The Cane Creek Reservoir and University Lake are 68 percent full despite dry weather in recent months. As of Monday morning, the water stored in the Chapel Hill-Carrboro community's two reservoirs totaled 2.3 billion gallons, and water use in the last week has averaged about 10.3 million gallons per day.

Although the dry weather in recent months has affected some reservoirs in the region more significantly, OWASA's lake levels are about normal for this time of year. University Lake and the Cane Creek Reservoir have more than twice as much water as they did at this time in 2002 during the area's worst drought on record.

OWASA officials do not foresee a need for additional mandatory water use restrictions this fall or winter, but additional conservation measures could be necessary if the lakes do not refill by spring. (Since operation of the Cane Creek Reservoir began in 1989, the only year when both lakes were not full by early spring was in the severe drought of 2002.)

“While we're in good shape today, conservation by all our customers is essential. This will help to make sure that, even if there are extended droughts in the future, supplies will still be available from our local, high quality sources. By saving water, our customers can also save money of their water, sewer and energy bills,” said Mac Clarke, Chair of the OWASA Board of Directors.

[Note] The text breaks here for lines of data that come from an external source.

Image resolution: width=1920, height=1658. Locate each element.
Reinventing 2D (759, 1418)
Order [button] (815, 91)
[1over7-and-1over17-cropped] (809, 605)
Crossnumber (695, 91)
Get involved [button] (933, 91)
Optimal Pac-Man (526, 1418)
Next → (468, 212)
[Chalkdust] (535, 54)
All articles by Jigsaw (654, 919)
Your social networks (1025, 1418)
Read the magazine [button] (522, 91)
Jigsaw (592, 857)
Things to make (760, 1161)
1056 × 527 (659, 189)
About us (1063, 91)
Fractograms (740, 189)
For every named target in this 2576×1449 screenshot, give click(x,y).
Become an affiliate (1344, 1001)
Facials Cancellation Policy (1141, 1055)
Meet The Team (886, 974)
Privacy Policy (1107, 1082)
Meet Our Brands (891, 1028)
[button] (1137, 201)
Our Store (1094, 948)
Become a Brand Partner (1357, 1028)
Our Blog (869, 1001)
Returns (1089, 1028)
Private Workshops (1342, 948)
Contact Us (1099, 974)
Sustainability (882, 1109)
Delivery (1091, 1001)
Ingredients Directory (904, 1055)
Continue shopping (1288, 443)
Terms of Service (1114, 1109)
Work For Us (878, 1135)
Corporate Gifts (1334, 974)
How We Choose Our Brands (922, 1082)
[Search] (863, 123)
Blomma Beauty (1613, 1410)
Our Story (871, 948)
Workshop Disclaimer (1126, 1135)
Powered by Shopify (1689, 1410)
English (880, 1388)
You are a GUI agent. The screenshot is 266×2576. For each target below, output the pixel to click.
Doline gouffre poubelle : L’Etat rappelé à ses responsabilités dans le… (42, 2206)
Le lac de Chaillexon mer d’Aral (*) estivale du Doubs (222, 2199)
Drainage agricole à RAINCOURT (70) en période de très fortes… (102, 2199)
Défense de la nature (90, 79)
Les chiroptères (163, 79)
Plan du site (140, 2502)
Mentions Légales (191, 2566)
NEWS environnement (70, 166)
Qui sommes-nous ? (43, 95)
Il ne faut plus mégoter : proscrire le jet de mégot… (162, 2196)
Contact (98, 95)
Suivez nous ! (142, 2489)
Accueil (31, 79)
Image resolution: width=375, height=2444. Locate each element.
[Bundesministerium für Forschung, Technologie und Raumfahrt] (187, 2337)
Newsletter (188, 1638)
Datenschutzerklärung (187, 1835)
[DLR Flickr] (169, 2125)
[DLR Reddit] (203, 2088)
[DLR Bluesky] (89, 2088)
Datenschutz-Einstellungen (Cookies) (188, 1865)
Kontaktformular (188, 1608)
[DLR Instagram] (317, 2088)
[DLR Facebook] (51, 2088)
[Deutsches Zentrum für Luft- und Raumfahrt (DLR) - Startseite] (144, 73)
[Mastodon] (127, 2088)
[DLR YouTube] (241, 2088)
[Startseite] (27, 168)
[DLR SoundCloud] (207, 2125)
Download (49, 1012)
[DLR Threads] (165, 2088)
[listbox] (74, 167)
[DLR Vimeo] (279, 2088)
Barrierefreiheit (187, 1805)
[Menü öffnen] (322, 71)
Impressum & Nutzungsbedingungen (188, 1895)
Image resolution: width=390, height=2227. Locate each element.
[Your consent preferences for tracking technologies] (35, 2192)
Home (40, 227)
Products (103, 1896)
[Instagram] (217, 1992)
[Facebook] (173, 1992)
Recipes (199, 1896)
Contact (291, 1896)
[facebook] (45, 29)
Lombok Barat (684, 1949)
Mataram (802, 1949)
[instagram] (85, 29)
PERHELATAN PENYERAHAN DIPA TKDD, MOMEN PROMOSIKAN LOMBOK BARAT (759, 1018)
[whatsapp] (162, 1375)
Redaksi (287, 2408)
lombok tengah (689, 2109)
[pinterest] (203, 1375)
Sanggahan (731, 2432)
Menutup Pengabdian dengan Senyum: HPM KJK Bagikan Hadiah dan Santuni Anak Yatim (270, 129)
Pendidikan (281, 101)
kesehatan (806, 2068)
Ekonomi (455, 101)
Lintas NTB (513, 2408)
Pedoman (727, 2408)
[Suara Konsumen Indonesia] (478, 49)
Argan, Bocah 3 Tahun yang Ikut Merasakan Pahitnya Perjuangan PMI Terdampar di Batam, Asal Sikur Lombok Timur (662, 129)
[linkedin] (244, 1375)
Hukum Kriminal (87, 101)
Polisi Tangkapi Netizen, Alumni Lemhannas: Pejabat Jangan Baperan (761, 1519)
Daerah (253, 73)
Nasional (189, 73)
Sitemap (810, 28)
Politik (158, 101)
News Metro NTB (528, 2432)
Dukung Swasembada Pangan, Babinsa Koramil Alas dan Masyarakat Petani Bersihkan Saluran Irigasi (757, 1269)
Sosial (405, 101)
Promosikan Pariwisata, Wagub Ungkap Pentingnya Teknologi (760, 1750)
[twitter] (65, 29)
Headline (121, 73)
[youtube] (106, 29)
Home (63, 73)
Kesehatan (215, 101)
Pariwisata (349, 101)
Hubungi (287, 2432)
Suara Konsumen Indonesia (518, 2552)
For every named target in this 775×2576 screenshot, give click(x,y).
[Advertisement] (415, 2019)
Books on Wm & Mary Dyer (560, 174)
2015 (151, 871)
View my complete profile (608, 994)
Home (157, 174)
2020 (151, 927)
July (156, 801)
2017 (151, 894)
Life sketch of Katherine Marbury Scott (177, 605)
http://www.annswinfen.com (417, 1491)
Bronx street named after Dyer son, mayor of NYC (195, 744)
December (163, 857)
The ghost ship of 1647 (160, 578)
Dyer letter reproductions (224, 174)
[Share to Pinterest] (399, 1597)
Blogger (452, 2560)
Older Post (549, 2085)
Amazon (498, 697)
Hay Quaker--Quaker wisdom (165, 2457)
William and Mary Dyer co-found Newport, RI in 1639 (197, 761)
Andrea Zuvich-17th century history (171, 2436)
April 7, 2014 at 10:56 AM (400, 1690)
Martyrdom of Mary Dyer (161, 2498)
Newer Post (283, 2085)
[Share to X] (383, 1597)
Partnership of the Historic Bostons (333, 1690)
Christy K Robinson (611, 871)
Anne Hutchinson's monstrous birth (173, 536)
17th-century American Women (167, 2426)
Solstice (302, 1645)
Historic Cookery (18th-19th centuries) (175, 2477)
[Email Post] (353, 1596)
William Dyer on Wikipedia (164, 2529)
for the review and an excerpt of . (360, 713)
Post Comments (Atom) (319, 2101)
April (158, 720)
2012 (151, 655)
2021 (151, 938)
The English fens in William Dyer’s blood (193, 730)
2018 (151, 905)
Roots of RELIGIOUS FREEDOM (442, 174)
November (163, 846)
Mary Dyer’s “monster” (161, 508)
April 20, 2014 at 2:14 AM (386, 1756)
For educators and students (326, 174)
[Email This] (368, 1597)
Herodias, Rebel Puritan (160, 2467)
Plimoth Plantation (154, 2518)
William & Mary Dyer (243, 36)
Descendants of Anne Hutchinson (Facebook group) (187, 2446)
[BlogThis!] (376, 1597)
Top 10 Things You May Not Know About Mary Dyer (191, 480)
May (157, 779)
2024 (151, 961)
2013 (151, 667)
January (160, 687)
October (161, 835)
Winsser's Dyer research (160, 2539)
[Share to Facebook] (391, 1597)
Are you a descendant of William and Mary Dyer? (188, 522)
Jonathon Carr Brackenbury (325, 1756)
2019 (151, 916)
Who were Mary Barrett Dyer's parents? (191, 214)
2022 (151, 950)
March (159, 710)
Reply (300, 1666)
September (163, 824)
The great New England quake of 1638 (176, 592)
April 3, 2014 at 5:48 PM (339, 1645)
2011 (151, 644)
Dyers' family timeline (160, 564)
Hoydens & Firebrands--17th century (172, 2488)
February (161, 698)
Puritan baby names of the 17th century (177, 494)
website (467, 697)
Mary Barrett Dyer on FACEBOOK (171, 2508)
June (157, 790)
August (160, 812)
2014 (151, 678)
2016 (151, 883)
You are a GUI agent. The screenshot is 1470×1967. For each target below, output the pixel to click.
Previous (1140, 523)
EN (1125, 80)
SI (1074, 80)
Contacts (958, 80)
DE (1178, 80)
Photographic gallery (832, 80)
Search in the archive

An interesting issue that concerns OWASA, but (note to our local OWASA conspiracy buffs...)is not something that OWASA has control over, is Orange County's proposal to be the first (am I right on this?) entity to breach the rural buffer. They are planning to build a Solid Waste Operations Center on the edge of the service area extending into the rural buffer.

This raises some interesting questions. Is it a good idea to breach the rural buffer? Does one breach make another more probable? Are ther alternatives to the county's plan?